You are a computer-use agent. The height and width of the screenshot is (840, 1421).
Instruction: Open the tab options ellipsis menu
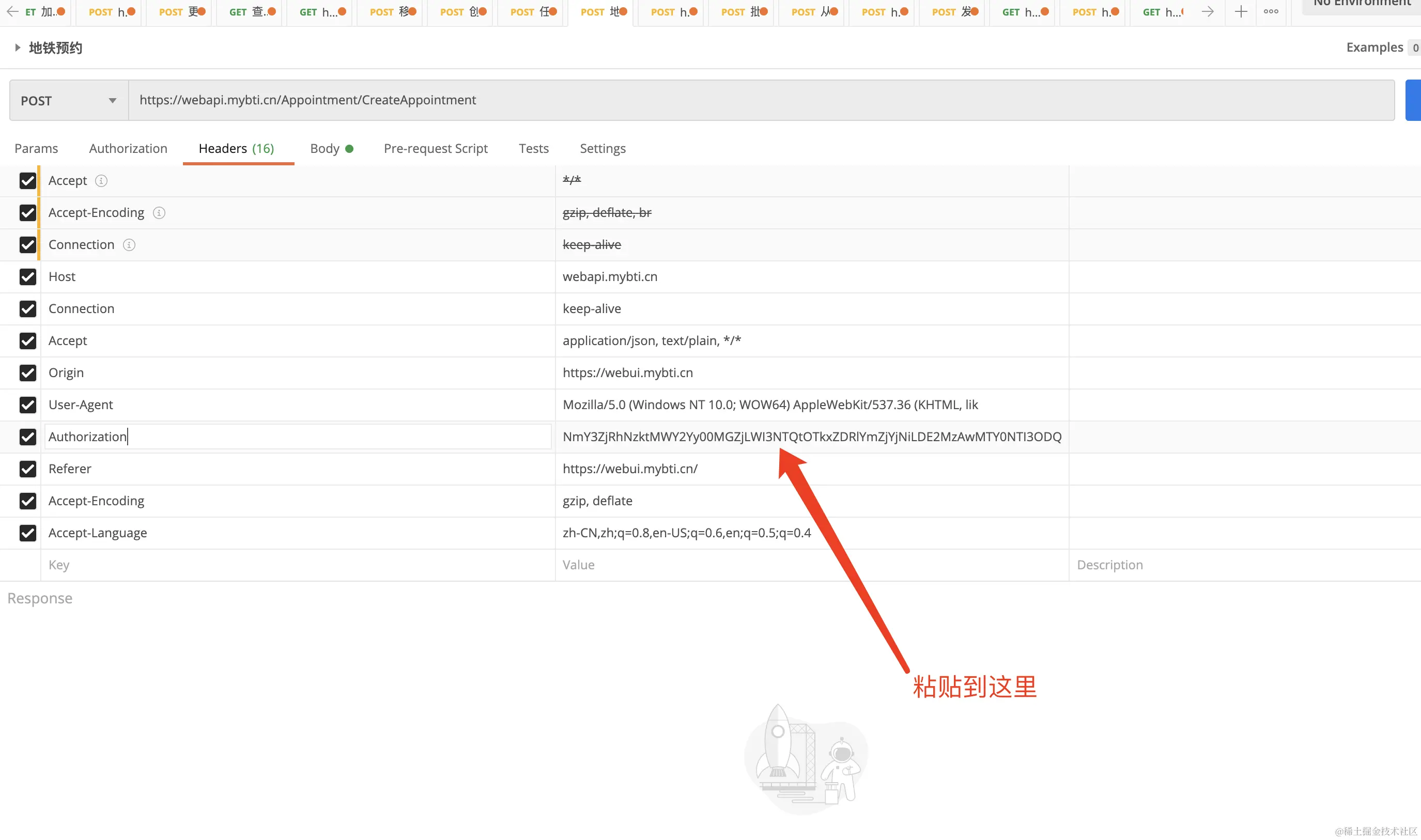[x=1271, y=11]
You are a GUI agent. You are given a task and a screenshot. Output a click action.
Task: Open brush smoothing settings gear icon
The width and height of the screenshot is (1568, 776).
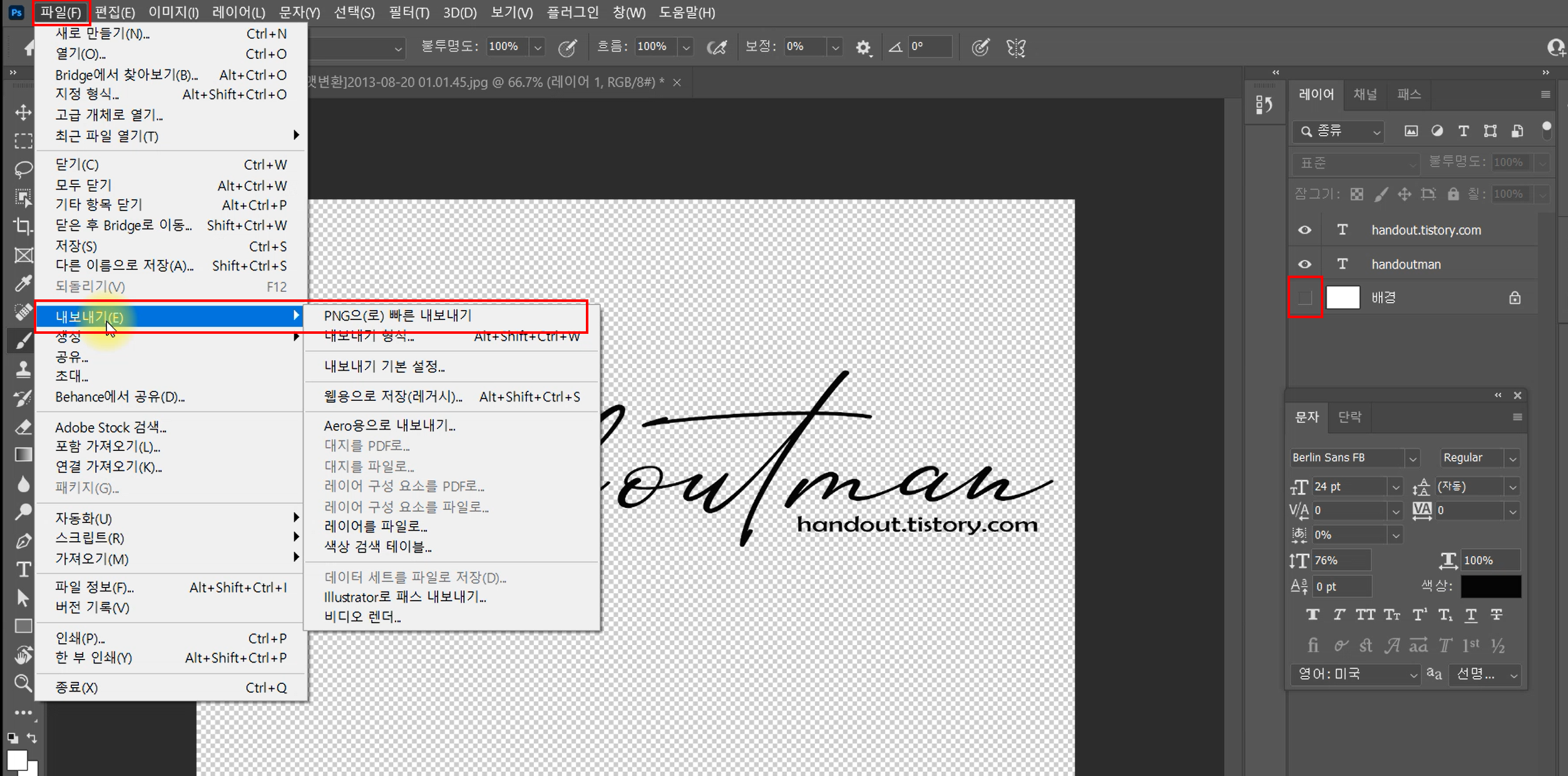pyautogui.click(x=863, y=48)
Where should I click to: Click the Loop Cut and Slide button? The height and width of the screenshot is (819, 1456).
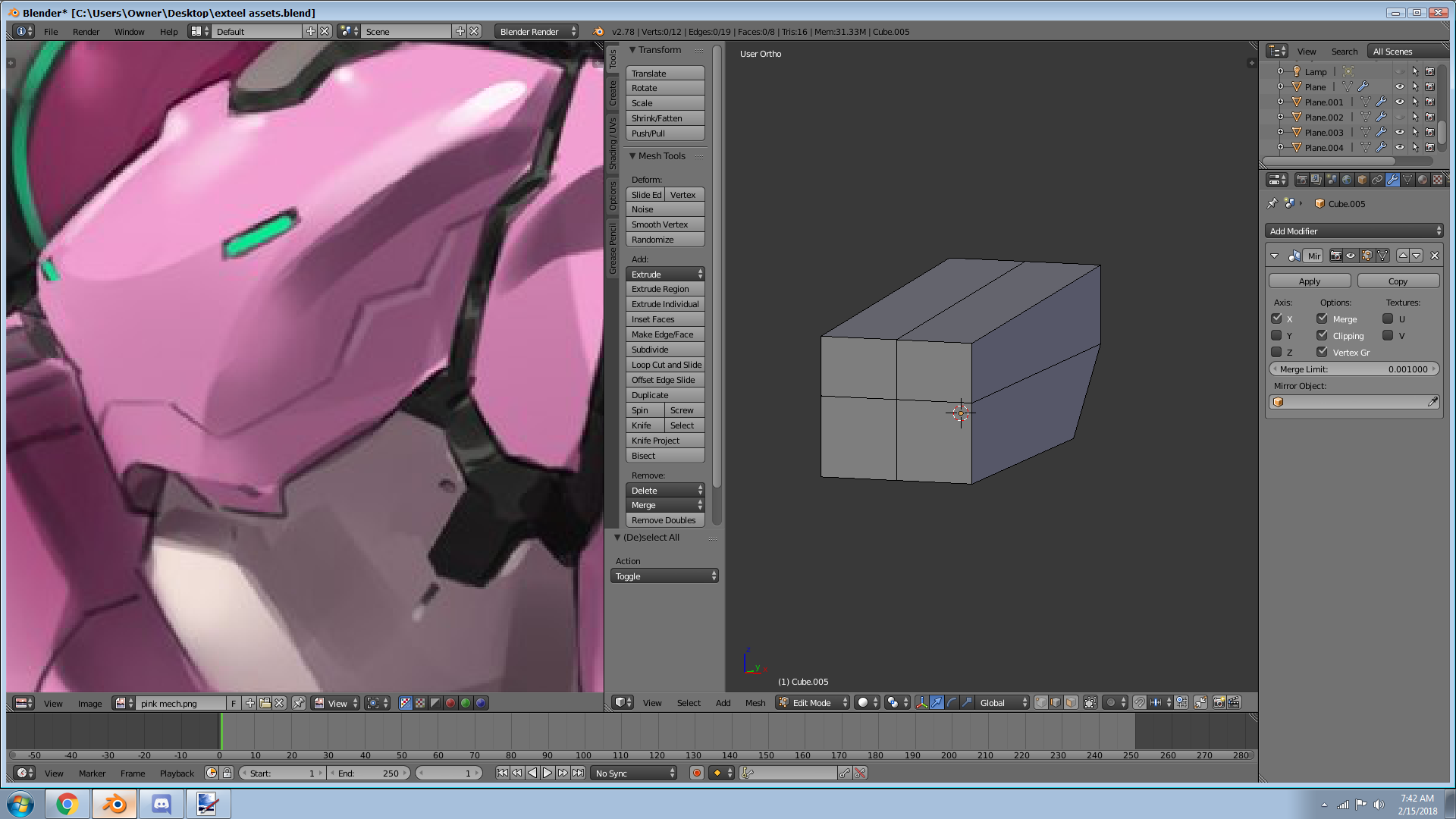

━━━

Reproduce every line of the listing above in which the string "agent" appears.

TASK RESULT
You are a computer-use agent. The height and width of the screenshot is (840, 1421).
You are a GUI agent. You are given a task and a screenshot. Output a click action.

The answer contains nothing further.